Trovammo una locanda ai margini della città, un gruppo di basse costruzioni di mattoni sistemate intorno a un cortile centrale, con palme e salici imponenti che offrivano riparo dal sole continuo. C’era anche un pergolato che stendeva i suoi viticci su una parte del cortile. Un orto, vicino alla locanda, dava sul fiume; le stalle erano dalla parte opposta. A seconda di come soffiava il vento, l’aria poteva odorare di limoni e melograni oppure di sterco di cavallo, con il noioso ronzare delle mosche.

Il locandiere fu felicissimo di ricevere quel manipolo di ospiti distrutti dal viaggio. Era un ometto basso, rotondo, calvo e gioviale, di mezza età, che teneva le mani sempre intrecciate sulla grande pancia. La sua pelle era scura come il mantello di Lukka, gli occhi due sfavillanti pezzi di carbone, specialmente quando era intento alla sua occupazione preferita: calcolare quanto avrebbe potuto far pagare per i suoi servizi.

Il personale era costituito dalla famiglia del locandiere, una moglie scura e rotonda come lui e persino più grassa, e una dozzina di figli dalla pelle bruna che andavano dai sei ai vent’anni. E gatti. Ne contai dieci solo nel cortile, che ci osservavano con gli occhi a fessura, camminando con passo felpato sulla ringhiera del balcone o sul terreno polveroso. I figli del locandiere corsero rapidamente ad aiutarci a scaricare le nostre cose, a badare agli animali, a mostrarci le nostre stanze. Non avevano addosso nemmeno un grammo di grasso.

Scoprii che riuscivo a parlare la lingua dell’Egitto facilmente come qualunque altra. Se Lukka era stupito del mio dono, non lo diede a vedere.
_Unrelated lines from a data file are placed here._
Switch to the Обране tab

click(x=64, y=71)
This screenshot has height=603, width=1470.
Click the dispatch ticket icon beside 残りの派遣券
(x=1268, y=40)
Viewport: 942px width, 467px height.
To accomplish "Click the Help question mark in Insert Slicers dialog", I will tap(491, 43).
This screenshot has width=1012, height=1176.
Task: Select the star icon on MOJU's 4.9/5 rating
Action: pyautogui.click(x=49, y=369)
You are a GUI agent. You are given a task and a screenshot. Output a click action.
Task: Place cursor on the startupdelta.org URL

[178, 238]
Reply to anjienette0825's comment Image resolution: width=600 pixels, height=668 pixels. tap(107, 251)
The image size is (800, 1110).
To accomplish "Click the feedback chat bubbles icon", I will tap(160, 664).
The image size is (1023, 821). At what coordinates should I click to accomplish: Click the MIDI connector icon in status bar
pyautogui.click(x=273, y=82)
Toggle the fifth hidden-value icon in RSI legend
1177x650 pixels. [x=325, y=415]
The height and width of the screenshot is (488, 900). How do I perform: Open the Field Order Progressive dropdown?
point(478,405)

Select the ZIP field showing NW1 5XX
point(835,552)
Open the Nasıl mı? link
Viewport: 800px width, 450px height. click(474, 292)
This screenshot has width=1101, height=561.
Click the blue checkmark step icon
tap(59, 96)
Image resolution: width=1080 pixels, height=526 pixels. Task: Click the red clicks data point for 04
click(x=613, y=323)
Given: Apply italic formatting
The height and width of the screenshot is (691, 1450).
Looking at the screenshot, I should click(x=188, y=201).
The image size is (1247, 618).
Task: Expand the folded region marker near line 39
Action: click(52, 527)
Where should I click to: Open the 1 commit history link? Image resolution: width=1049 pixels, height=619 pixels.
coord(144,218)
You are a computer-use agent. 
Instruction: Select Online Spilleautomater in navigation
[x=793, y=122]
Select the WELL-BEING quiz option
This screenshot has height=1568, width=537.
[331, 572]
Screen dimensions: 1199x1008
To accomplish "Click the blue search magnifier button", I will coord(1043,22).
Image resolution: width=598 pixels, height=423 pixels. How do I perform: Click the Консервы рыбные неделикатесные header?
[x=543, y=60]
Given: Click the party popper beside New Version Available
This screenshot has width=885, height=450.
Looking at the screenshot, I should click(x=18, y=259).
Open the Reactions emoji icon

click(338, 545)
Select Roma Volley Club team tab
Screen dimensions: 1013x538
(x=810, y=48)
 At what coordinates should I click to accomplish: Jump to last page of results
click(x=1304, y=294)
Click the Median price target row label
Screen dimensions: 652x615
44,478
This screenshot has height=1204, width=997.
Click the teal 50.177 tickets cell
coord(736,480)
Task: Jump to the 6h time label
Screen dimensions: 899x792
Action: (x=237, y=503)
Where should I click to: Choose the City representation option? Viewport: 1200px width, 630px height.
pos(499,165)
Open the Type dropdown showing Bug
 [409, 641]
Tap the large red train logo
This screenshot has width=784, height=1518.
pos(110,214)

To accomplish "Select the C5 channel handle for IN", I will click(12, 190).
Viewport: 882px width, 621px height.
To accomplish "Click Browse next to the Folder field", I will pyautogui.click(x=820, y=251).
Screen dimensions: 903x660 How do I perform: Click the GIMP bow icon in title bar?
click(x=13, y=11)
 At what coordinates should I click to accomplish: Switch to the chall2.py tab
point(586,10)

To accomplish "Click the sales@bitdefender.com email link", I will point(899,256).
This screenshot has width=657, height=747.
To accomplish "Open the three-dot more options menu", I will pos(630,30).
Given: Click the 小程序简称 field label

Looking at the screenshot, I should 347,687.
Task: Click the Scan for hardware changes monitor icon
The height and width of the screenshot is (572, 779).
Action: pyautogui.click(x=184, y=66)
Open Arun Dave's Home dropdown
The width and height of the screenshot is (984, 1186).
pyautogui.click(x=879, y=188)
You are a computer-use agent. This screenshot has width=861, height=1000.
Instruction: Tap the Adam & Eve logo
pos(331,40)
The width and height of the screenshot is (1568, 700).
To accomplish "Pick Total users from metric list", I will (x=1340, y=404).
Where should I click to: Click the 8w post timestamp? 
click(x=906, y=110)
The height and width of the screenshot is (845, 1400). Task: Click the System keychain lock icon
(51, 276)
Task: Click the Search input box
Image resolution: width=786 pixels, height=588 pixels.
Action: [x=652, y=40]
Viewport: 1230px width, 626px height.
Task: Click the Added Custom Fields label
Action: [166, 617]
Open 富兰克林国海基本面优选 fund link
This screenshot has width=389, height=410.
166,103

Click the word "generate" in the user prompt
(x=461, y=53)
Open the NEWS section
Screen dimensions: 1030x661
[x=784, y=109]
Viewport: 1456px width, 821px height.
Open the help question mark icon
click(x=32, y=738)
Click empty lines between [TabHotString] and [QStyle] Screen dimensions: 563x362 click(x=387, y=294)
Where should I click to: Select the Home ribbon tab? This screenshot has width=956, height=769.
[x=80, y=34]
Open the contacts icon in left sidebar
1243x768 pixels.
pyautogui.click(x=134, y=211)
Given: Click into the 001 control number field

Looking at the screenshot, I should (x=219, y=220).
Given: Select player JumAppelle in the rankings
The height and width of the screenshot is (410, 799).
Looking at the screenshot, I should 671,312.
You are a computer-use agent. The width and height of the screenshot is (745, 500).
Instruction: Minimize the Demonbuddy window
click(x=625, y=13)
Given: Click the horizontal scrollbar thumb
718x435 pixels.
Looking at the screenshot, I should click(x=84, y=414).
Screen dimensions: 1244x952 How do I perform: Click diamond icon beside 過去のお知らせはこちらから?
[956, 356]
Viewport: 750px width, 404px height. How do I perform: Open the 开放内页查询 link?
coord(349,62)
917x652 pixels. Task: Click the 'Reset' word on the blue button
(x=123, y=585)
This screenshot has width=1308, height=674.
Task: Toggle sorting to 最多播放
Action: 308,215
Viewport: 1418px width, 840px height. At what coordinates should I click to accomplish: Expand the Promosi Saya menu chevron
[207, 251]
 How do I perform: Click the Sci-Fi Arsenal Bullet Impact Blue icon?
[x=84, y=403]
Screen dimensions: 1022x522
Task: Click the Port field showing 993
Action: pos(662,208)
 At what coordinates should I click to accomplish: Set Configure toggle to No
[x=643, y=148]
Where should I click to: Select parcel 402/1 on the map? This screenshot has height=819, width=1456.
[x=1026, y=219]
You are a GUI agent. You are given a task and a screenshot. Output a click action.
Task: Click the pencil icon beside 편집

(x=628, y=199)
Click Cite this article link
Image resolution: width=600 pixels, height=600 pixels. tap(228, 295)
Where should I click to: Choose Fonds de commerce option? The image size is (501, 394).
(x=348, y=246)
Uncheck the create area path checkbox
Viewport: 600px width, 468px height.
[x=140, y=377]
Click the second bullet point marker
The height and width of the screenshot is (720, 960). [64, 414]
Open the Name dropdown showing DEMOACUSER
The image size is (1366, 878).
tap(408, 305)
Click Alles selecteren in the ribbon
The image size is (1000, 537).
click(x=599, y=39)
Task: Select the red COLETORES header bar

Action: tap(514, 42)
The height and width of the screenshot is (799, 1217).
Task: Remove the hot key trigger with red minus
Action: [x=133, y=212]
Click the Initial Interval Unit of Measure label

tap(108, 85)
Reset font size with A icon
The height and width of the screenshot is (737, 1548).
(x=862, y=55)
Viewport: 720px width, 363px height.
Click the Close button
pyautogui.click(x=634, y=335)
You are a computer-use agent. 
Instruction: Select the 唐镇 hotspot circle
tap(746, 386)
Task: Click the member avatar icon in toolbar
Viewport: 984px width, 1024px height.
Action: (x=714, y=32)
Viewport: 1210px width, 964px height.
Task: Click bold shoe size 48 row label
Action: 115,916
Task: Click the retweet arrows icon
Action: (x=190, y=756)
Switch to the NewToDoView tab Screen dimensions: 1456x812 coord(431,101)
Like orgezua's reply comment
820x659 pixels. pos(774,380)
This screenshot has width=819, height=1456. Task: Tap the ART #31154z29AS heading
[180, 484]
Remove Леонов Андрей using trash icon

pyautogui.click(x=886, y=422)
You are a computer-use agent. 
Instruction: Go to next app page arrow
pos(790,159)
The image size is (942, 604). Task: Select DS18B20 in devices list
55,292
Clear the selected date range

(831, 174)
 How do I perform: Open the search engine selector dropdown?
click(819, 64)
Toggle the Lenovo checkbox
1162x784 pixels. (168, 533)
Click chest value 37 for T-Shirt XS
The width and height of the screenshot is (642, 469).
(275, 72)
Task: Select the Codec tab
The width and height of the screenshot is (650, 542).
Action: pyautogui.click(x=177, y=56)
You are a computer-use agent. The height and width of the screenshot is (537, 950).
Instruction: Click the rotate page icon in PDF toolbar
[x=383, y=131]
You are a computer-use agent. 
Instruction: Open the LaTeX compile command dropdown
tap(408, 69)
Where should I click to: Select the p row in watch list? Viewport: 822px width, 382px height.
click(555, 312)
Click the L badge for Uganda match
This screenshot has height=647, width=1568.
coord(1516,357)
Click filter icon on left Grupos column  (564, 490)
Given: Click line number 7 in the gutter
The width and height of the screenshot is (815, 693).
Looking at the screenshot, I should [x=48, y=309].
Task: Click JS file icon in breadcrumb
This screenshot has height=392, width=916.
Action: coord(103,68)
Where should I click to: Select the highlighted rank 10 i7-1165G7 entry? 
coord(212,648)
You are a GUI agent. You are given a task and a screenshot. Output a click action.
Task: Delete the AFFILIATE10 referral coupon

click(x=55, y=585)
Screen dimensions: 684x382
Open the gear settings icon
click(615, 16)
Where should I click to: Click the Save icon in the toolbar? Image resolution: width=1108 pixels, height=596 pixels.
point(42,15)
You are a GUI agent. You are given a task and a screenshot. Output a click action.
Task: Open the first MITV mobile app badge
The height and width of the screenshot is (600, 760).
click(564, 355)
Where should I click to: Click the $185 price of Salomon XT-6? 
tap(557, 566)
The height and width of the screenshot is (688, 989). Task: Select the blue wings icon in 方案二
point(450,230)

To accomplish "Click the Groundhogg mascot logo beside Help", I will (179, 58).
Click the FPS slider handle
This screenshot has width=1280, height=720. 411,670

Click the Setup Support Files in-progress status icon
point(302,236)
Elena lo dava per scontato, anche se conosceva solo la sua lingua achea e il dialetto di Troia.

Dopo che ci fummo sistemati comodamente nelle nostre stanze, trovai il locandiere in una cucina all’aperto, che gridava ordini a due ragazzine che stavano cuocendo due pagnotte piatte e rotonde in un forno a forma di alveare. Indossavano solo un perizoma, contro il caldo del forno; i loro giovani seni nudi erano sodi, i loro corpi flessuosi e scuri, coperti di un velo di sudore.

Se il locandiere non gradiva che io vedessi le sue figlie seminude non ne diede segno. Mi sorrise e fece un cenno della testa verso di loro quando mi notò all’ingresso della cucina.

— Mia moglie insiste che devono imparare a cucinare come si deve — disse. — È necessario, se vogliono trovare marito, dice lei. Io credo che siano necessarie altre qualità, eh? — Rise complice e confidenziale.

Apparentemente, non aveva nulla in contrario a offrire le sue figlie agli ospiti, un fatto che Lukka avrebbe apprezzato. Io ignorai le sue insinuazioni, e dissi: — Ho portato questi uomini nella tua terra per offrire i loro servizi al re.

— Il potente Merenptah? Risiede a Wast, più in là, sul fiume.

— I miei uomini sono soldati professionisti della terra degli Ittiti. Cercano servizio presso il tuo re.

Il sorriso del locandiere svanì. — Ittiti? Sono stati nostri nemici…

— L’impero ittita non esiste più. Sono soldati senza più esercito. C’è un rappresentante del re in questa città? Qualche funzionario o capo militare con cui possa parlare?

Mosse la testa a scatti, abbastanza vigorosamente da far dondolare le guance. — Il sovrintendente del re. È qui, nel cortile. Aspetta di vederti.